Dataset extract
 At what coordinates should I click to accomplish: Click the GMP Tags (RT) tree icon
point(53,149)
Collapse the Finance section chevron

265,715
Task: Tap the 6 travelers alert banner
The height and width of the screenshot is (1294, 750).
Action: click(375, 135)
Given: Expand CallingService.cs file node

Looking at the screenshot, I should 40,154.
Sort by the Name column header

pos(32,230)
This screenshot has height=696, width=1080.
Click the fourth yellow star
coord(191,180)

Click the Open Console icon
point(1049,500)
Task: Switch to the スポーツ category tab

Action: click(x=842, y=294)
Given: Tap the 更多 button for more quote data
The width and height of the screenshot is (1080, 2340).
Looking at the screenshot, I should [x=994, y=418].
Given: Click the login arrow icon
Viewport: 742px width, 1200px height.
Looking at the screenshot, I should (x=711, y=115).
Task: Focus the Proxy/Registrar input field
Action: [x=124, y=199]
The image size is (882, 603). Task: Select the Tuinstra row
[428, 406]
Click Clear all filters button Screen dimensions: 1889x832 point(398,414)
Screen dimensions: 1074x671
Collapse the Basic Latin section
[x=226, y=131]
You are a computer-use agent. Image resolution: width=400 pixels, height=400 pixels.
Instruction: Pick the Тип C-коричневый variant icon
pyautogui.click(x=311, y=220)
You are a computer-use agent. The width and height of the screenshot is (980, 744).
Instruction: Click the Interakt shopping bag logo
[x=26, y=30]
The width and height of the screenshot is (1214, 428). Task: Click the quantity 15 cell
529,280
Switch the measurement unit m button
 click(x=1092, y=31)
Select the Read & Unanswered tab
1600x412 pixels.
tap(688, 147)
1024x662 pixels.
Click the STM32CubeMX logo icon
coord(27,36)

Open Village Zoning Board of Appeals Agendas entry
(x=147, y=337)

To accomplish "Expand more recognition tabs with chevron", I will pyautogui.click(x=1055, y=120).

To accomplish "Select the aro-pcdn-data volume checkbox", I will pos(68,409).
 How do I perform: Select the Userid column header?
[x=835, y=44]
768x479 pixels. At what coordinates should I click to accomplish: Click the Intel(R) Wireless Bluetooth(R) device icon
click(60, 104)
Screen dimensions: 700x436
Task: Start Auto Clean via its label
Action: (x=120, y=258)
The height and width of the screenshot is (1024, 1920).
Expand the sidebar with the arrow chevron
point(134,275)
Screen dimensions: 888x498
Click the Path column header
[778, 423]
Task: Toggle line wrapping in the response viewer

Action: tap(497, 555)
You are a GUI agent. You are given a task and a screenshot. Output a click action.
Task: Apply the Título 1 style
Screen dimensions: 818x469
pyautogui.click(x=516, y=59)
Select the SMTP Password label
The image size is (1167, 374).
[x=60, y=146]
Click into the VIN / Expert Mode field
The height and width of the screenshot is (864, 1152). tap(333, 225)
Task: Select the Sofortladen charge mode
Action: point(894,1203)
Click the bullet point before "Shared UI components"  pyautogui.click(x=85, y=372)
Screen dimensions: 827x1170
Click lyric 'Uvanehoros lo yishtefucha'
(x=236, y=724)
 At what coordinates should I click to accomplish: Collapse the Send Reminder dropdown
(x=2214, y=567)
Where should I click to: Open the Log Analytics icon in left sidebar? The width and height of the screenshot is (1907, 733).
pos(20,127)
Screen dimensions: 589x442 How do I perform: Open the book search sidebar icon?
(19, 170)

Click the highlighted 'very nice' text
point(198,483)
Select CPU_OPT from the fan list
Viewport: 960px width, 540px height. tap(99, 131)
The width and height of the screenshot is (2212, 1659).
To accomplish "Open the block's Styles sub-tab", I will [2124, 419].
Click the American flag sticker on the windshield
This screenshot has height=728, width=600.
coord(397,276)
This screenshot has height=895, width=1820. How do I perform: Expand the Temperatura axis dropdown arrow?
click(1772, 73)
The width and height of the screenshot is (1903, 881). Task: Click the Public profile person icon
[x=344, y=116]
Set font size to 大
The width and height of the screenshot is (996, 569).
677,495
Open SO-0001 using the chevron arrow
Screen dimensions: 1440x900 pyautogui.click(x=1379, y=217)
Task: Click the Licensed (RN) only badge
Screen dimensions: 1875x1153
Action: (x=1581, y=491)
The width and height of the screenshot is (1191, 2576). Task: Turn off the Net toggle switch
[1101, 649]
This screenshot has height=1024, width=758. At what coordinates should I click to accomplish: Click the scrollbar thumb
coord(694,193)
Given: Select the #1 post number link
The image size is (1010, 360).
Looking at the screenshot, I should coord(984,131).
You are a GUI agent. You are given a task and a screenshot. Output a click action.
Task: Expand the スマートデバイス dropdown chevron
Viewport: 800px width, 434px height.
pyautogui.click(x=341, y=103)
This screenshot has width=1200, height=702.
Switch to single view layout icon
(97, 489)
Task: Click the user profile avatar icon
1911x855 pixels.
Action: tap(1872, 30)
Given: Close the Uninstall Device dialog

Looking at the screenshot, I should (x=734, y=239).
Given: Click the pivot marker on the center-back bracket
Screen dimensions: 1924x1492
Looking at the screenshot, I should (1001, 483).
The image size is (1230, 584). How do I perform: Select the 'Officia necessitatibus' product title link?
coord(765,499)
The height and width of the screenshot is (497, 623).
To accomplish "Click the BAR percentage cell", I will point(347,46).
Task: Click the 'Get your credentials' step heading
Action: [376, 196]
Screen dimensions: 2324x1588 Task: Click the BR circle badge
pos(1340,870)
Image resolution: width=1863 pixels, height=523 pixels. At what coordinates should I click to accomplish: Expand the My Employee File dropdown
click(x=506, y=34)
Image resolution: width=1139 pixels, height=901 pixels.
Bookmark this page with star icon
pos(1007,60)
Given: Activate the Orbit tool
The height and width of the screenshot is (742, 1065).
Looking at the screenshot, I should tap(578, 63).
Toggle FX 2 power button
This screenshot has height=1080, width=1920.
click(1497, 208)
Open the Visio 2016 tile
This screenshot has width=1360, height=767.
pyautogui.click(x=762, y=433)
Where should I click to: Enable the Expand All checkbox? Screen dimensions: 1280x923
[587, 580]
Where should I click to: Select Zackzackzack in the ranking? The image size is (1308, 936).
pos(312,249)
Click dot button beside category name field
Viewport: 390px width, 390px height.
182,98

Description of the task
Select every line in the records that contains the string "checkbox". Case counts.

Task result
To accomplish "Select the aro-pcdn-data volume checkbox", I will pos(68,409).
Where should I click to: Enable the Expand All checkbox? Screen dimensions: 1280x923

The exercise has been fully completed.